Tester, tracer et confiner de manière sélective. C’est la recette des pays qui lèvent les restrictions liées au Covid-19. Au Liban, où la courbe épidémiologique est rassurante, les autorités ont annoncé une sortie progressive du confinement, en misant sur une accélération du dépistage et le développement de nouveaux outils de traçabilité.

L'armée et les forces de sécurité intérieures s'assurent du respect des régles de confinement au Liban.
L'armée et les forces de sécurité intérieures s'assurent du respect des régles de confinement au Liban. AFP


D’un point de vue strictement sanitaire, le maintien du confinement aurait fait sens.

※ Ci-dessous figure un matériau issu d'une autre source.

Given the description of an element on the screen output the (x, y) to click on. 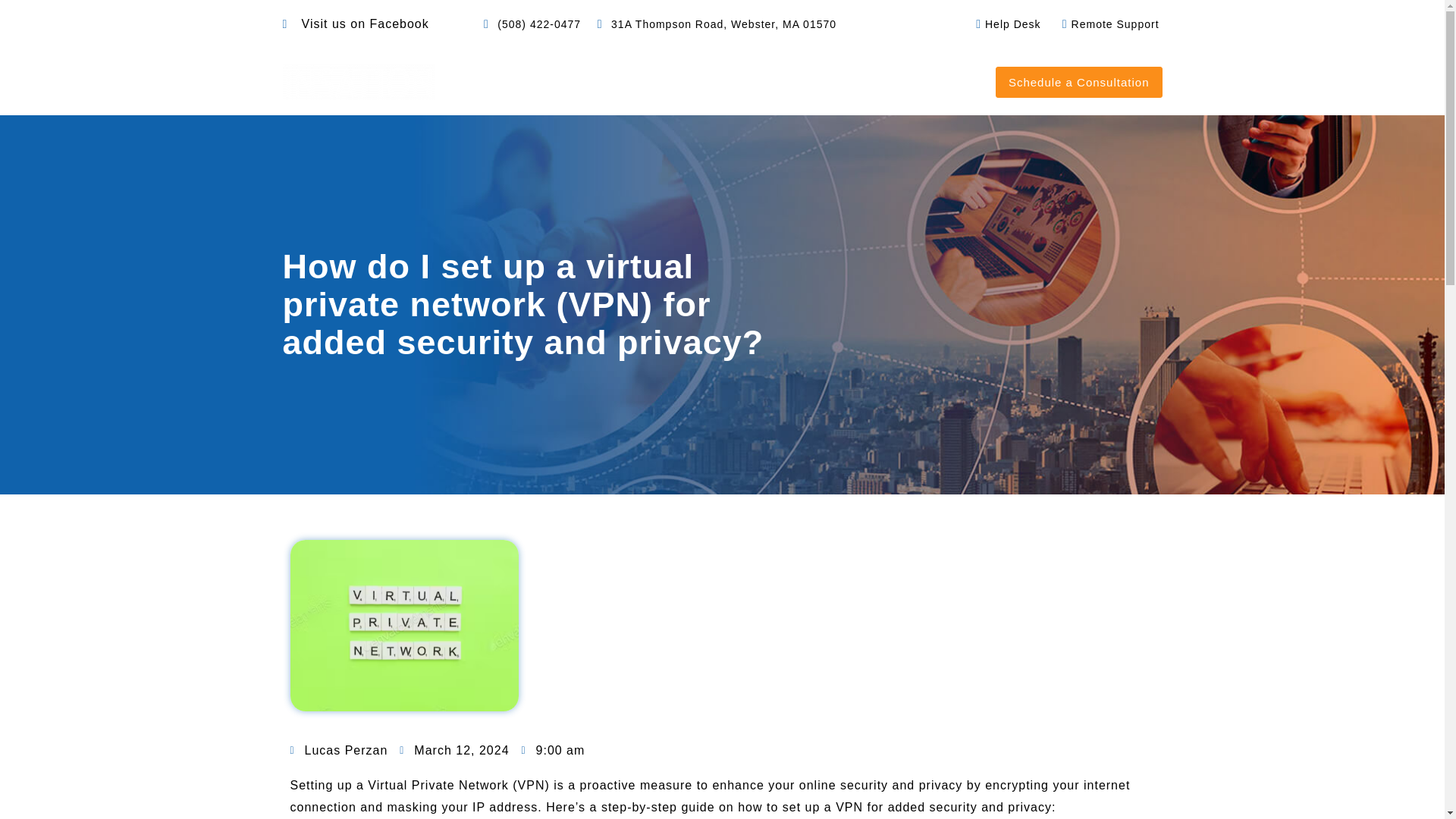
Visit us on Facebook (355, 24)
Schedule a Consultation (1078, 81)
Remote Support (1105, 24)
Services (663, 81)
Home (501, 81)
Blog (887, 81)
Contact (951, 81)
Industries Served (786, 81)
31A Thompson Road, Webster, MA 01570 (713, 24)
Help Desk (1003, 24)
Given the description of an element on the screen output the (x, y) to click on. 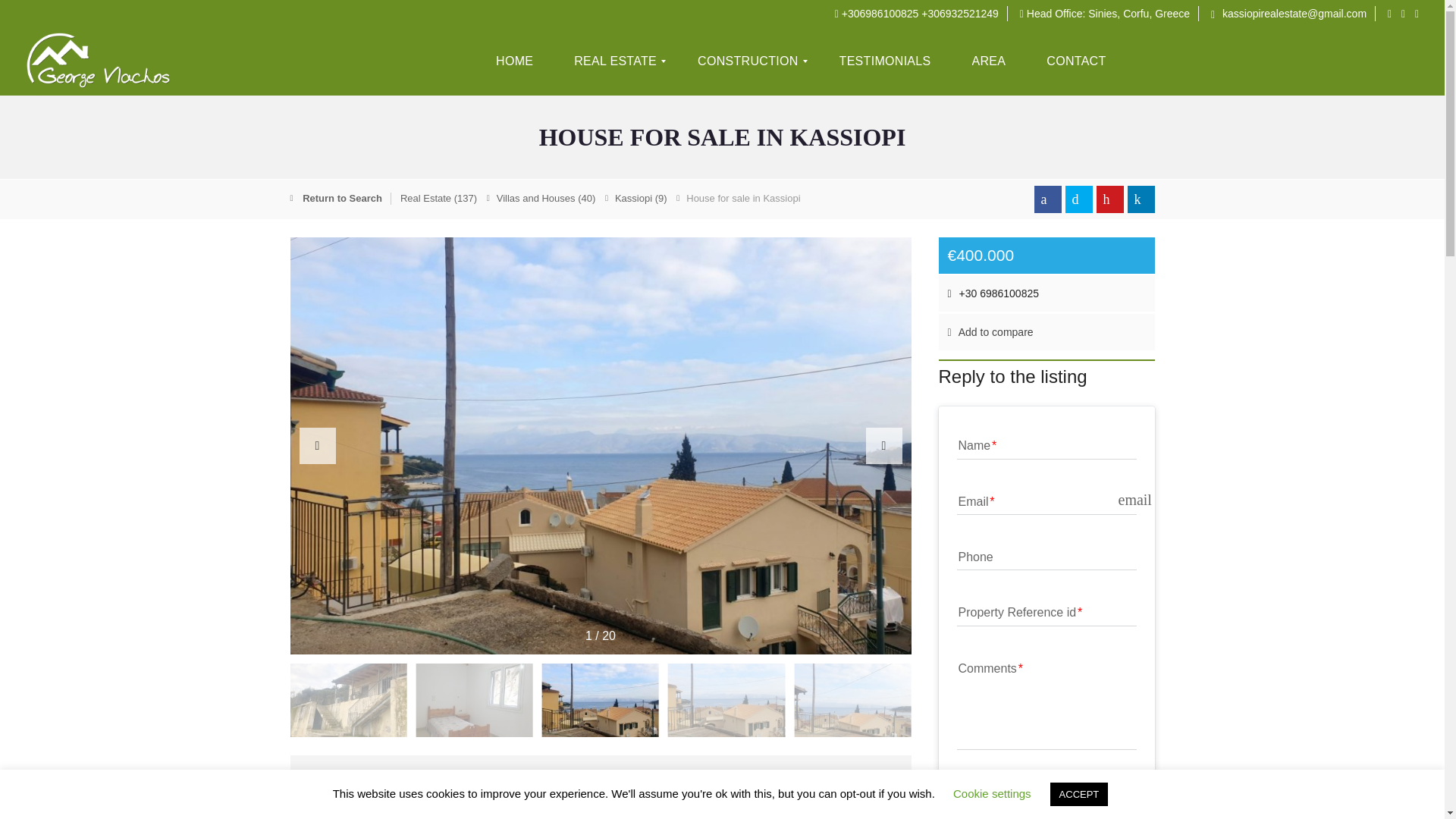
Share on Share on Facebook (1047, 198)
CONTACT (1075, 61)
Kassiopi (640, 197)
Return to Search (343, 198)
Share on Pin it (1110, 198)
REAL ESTATE (614, 61)
Share on Tweet (1078, 198)
Real Estate (438, 197)
TESTIMONIALS (885, 61)
For Sale (403, 799)
Villas and Houses (545, 197)
Kassiopi (674, 799)
Share on LinkedIn (1140, 198)
Sinies, Corfu, Greece (1138, 13)
CONSTRUCTION (747, 61)
Given the description of an element on the screen output the (x, y) to click on. 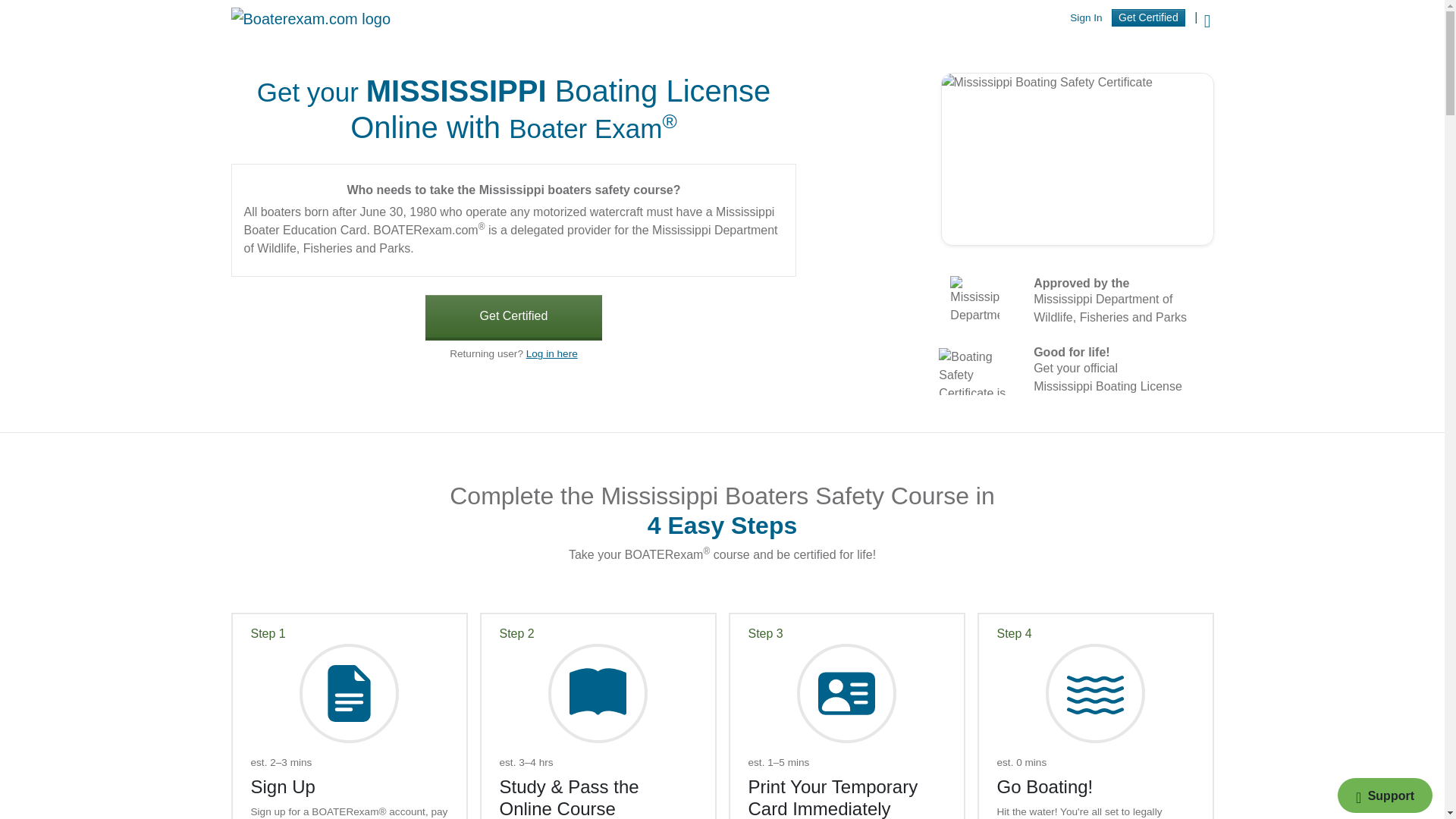
Log in here (551, 353)
Get Certified (1148, 17)
Get Certified (513, 317)
Sign In (1086, 17)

« Avec le ramadan, le danger est que la courbe épidémiologique reparte à la hausse alors que de nombreuses familles vont chercher à se réunir », estime Inaya Ezzedine, députée Amal et fondatrice d’un laboratoire d’analyses médicales. Mais dans un pays en récession, où les aides publiques, pour freiner les conséquences économiques du Covid-19, sont quasi inexistantes, l’urgence est aussi économique. Chaque semaine de confinement représentant, selon des estimations, quelque 100 millions de dollars de pertes supplémentaires.

Des commerçants ouvraient en catimini, des employés, jusque-là confinés, repartaient travailler un jour sur deux, des patrons prenaient le camion de leur société pour aller livrer de la marchandise en douce...

Pour les autorités, il était d’autant plus difficile de justifier le prolongement de l’arrêt total de l’activité que le pays semble avoir réussi à endiguer la première vague de l’épidémie.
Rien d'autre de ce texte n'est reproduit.